From: S B Oliver, Churchill Grove, Heckmondwike, West Yorkshire.
SOFT sentences given to killer-drivers are rightly criticised by Malcolm Wright (Yorkshire Post, December 1) who told of the woman who killed another motorist while overtaking across a solid white line; and this after being allowed to continue driving after getting four speeding convictions.
Only last week, a Bradford man was given three years in prison for driving on to a roundabout while texting on his phone, in the dark at 10.30pm, and hitting a motor-cyclist who died 18 days later in hospital. He will probably be back out in 18 months.

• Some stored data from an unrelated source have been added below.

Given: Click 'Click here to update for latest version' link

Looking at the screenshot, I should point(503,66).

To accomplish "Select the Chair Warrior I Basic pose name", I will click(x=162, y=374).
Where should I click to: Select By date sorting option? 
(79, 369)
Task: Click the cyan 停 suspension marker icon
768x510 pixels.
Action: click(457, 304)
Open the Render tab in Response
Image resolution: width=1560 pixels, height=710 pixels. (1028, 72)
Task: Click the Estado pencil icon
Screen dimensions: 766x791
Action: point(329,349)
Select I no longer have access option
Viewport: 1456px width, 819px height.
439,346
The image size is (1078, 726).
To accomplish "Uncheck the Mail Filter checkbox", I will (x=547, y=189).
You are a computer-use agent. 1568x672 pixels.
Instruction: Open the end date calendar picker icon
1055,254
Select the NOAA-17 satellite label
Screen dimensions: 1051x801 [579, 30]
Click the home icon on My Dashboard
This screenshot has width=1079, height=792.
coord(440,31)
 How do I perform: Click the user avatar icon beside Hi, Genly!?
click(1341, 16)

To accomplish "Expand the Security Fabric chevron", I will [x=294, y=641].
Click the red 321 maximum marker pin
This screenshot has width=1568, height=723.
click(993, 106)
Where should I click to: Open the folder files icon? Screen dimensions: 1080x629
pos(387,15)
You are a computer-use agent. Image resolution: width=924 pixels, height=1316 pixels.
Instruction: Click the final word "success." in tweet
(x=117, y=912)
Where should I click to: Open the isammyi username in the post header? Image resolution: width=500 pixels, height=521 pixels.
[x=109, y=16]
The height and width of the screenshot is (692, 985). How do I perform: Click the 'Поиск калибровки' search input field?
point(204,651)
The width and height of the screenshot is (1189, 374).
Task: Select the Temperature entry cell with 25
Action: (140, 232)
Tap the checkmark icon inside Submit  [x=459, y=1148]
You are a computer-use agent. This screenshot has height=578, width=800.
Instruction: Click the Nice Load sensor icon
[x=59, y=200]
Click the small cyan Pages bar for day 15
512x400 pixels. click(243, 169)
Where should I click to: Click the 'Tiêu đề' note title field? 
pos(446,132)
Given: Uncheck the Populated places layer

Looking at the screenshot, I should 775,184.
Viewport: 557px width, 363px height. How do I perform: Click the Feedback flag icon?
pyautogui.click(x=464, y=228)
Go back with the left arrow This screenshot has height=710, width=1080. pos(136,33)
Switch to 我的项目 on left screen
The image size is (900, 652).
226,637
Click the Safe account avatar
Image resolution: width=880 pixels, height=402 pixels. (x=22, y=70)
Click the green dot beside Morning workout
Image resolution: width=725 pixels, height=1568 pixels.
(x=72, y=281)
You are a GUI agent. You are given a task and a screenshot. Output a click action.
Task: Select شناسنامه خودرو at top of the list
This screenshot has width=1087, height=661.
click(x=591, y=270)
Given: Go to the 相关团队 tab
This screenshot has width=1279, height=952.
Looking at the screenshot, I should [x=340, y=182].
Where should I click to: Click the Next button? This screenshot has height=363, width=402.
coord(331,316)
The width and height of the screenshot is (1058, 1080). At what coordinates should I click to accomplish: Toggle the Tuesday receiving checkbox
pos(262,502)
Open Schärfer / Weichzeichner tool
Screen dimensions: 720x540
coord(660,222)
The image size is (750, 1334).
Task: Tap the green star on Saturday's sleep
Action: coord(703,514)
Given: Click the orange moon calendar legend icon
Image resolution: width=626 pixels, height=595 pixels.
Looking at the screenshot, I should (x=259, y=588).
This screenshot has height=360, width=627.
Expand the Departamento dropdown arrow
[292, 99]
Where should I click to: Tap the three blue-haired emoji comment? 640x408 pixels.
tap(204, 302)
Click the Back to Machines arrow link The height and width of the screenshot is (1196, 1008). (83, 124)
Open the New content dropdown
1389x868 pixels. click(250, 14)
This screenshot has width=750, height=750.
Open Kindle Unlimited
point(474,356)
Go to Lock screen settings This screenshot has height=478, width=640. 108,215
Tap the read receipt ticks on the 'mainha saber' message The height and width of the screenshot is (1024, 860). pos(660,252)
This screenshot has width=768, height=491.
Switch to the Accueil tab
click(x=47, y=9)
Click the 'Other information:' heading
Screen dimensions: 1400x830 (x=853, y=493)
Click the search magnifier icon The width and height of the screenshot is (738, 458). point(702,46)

Earlier this year, a banned motorist was driving a stolen car which collided with two other cars, four days after he was given a suspended sentence “because he had indicated to a probation officer that he wanted to change”. His driving record included 81 offences and 34 court appearances. He was given 22 months in jail with a two-year driving ban.
Last week, an actor in a TV soap was given three points for speeding, taking his total to 12 points and also a short driving-ban. The usual mitigating noises surfaced about the disruption to his work and private life.
The roads are filled with drivers that just seem to disregard both the rules and other road-users.
As Malcolm Wright suggests, the penalties for serious road and continual traffic violations should be substantially increased in order to hit “the lawless minority” much harder.
From: Roger M Dobson, Ash Street, Crosshills, Keighley.
WHAT is wrong these days with the magistracy with regard to sentencing serious motoring offences? A motorcyclist caught speeding in York on a road (Yorkshire Post, December 20) that was limited to 60mph at 116mph was fined not too heavily and banned from driving for three months.
In reality, this senseless motorcyclist should have been fined the maximum of £1,000 and banned from driving for at least 12 months, plus paying the costs applicable.
The Selby magistrate who sentenced this man were doing nothing to keep the peace and should be retrained in sentencing.